The former vice president of MGT Construction Management Inc. was sentenced to two years and three months in prison Monday after pleading guilty last year to a charge of conspiracy to commit bank and wire fraud.
Patrick Lindsey, 43, of Midlothian faced up to five years in prison and a $250,000 fine when sentenced by U.S. District Judge M. Hannah Lauck for his role in a corporate accounting scheme that concealed millions of dollars in debt.
“Over a five-year period, Patrick Lindsey served an integral role in a large-scale corporate accounting fraud scheme designed to conceal the fact that MGT Construction was more than $20 million in debt,” said Raj Parekh, acting U.S. attorney for the Eastern District of Virginia, in a statement on Monday.
The deceit allowed him to keep his job and pad his annual compensation package, Parekh said. “But it also proved devastating to the individuals who worked on MGT Construction projects and were left holding the bag after the fraud scheme was uncovered and the company subsequently collapsed,” he said.
The government alleged that from 2011 through November 2016, MGT Construction used a fraudulent accounting scheme to conceal MGT’s true financial position through job-cost manipulations within the company’s accounting software system.
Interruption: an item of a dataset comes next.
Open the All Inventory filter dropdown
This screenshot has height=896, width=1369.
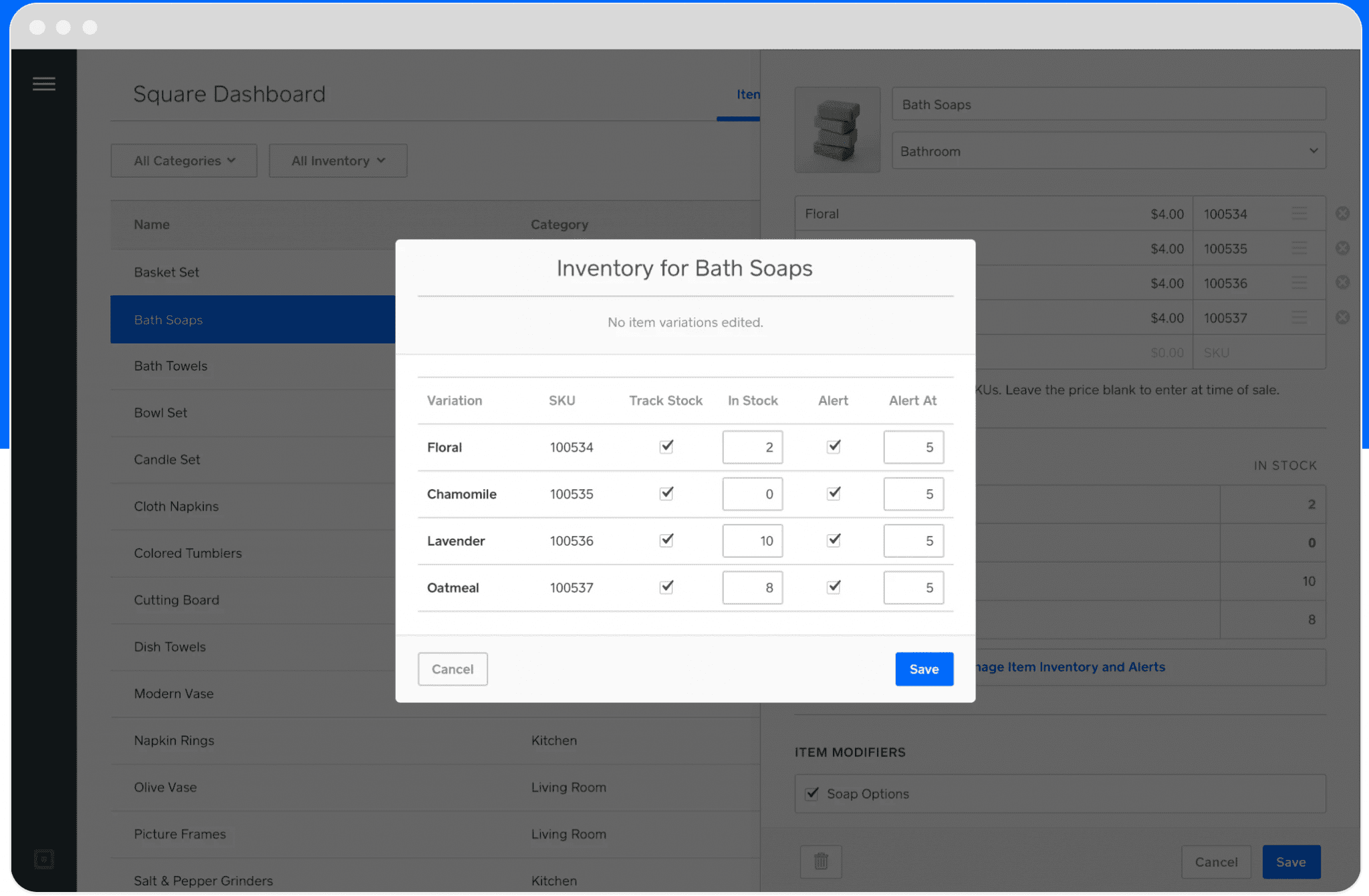(x=338, y=160)
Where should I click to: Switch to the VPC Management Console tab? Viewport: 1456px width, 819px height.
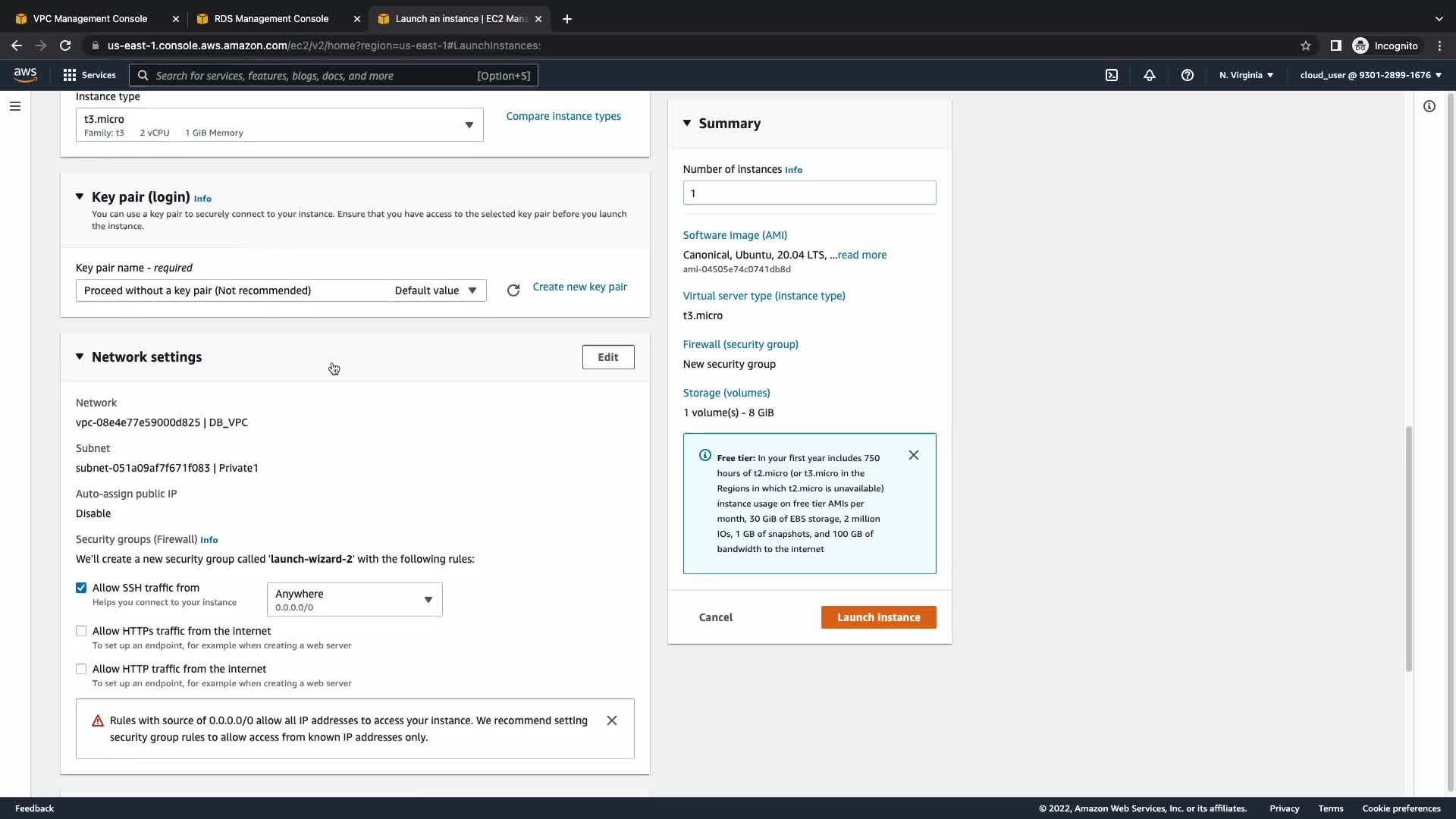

MGT Construction had been involved in hundreds of construction projects throughout Richmond and elsewhere in Virginia and North Carolina.
Lindsey had primary day-to-day management of the accounting scheme, which involved the regular movement of job-cost invoices from nearly finished projects to more recent construction projects, falsely inflating profit margins and concealing losses. The result was an inaccurate picture of MGT’s profitability.
MGT Construction and its parent company, the Henrico County-based commercial real estate brokerage Cushman & Wakefield | Thalhimer, submitted the products of these fraudulent accounting manipulations as part of MGT’s application packages to banks and insurance companies for lines of credit and bonding coverage.
By the time the scheme was uncovered in November 2016, MGT Construction was over $20 million in debt. When the accounting fraud was exposed, MGT Construction owed millions of dollars in outstanding invoices that it could not pay to dozens of contractors, subcontractors and vendors that had provided their services or products.
In late 2017, MGT Construction shut down operations after nearly three decades. It filed for Chapter 7 liquidation in February 2018.